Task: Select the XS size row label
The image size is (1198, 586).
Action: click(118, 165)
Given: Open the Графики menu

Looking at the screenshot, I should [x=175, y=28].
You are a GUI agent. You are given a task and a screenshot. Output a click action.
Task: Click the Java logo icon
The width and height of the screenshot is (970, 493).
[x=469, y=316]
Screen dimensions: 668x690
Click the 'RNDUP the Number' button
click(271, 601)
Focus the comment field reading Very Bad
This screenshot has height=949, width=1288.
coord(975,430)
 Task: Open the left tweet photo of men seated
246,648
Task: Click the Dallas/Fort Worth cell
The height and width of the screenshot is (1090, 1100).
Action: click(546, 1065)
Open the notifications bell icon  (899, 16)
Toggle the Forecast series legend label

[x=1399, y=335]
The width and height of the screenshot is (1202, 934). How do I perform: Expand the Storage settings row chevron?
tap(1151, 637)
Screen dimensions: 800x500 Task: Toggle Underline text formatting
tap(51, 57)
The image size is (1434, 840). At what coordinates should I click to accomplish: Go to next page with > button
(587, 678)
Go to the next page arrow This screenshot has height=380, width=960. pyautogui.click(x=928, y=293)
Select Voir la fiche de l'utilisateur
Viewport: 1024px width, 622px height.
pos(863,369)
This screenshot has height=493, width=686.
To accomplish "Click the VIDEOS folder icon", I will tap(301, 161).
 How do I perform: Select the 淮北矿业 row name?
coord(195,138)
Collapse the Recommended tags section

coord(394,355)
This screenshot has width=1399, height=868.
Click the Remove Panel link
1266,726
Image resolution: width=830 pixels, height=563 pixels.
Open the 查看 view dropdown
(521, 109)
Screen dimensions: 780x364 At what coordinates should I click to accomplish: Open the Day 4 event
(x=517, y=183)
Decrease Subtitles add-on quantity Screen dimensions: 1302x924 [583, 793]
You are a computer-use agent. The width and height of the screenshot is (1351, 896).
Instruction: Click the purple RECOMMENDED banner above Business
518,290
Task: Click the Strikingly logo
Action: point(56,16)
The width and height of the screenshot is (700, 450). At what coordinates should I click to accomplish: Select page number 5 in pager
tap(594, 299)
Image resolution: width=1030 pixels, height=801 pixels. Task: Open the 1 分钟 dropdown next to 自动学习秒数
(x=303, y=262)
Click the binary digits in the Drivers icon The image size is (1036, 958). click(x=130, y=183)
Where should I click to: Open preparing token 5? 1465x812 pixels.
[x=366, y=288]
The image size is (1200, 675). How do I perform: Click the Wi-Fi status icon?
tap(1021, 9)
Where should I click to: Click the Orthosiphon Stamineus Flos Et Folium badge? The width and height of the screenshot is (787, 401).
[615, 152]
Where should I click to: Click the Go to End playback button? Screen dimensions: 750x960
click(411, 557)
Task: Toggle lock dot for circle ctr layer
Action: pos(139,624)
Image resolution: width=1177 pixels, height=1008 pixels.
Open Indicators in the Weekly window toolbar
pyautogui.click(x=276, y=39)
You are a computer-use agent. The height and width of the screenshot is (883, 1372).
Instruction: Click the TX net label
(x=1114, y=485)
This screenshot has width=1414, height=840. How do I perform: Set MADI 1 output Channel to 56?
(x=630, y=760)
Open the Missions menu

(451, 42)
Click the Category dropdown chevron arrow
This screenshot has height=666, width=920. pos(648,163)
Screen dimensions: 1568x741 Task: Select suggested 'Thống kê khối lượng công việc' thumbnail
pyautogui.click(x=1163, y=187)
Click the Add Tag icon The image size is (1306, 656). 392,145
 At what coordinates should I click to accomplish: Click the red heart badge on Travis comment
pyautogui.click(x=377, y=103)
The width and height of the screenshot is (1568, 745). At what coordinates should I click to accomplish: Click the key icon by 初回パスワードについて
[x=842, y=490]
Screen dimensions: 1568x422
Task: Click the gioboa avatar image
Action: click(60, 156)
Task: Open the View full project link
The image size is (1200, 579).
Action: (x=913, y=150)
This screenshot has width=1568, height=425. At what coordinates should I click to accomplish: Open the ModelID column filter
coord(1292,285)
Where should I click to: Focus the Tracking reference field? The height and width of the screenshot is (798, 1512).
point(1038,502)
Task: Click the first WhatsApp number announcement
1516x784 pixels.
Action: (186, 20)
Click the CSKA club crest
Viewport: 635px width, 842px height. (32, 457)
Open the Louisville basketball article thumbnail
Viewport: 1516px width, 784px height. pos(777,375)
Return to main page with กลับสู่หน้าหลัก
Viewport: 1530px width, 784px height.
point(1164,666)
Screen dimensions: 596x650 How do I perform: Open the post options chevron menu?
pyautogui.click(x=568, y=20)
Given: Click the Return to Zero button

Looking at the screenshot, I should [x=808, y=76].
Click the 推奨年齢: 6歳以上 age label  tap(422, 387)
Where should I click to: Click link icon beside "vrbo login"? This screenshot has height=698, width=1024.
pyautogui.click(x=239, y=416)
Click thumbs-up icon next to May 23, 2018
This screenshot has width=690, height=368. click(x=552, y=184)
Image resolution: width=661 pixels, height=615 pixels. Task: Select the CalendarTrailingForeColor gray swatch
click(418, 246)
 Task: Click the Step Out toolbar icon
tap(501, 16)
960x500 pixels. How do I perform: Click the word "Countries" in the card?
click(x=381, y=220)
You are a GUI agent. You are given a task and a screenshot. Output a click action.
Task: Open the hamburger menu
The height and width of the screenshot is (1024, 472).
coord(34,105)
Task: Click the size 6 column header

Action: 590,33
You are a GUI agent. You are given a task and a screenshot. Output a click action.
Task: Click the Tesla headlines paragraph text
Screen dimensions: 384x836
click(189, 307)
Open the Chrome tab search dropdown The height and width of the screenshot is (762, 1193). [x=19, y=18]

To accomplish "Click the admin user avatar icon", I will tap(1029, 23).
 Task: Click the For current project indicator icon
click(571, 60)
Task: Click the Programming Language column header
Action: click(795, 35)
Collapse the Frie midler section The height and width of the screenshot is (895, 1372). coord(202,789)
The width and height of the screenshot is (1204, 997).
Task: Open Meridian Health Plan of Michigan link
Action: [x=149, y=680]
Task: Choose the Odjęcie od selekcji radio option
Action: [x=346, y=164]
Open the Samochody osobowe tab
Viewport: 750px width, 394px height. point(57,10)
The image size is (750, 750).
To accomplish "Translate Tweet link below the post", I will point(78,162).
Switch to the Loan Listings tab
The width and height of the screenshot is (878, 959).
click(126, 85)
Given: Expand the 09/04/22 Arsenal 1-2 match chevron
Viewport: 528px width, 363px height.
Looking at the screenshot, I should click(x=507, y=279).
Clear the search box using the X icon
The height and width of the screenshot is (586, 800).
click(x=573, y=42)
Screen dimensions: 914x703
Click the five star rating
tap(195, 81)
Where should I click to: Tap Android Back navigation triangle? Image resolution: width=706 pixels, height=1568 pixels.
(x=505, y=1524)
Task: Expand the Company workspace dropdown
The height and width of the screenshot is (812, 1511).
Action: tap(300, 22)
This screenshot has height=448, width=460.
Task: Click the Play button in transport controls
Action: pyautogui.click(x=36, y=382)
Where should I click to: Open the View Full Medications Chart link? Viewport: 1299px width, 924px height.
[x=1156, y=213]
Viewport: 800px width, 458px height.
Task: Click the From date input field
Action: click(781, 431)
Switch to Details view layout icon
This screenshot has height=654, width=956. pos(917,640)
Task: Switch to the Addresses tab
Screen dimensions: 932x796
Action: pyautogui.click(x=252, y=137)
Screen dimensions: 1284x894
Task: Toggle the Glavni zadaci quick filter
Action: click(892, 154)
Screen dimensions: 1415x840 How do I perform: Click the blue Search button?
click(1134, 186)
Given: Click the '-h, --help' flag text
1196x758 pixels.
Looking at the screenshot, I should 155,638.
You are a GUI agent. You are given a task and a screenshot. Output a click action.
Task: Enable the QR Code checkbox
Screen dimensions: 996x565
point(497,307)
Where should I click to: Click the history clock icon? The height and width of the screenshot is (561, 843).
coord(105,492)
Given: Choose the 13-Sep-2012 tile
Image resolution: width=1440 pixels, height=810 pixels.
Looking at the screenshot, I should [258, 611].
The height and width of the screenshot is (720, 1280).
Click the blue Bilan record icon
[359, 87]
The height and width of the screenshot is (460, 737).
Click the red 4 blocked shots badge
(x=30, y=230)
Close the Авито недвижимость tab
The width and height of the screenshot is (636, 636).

### AIM OF THE TASK
Retype the line containing "Screen dimensions: 996x565" and all the lines after it, ending with the final line of the material, exactly.

### REPLY
Screen dimensions: 996x565
point(497,307)
Where should I click to: Click the history clock icon? The height and width of the screenshot is (561, 843).
coord(105,492)
Given: Choose the 13-Sep-2012 tile
Image resolution: width=1440 pixels, height=810 pixels.
Looking at the screenshot, I should [258, 611].
The height and width of the screenshot is (720, 1280).
Click the blue Bilan record icon
[359, 87]
The height and width of the screenshot is (460, 737).
Click the red 4 blocked shots badge
(x=30, y=230)
Close the Авито недвижимость tab
The width and height of the screenshot is (636, 636).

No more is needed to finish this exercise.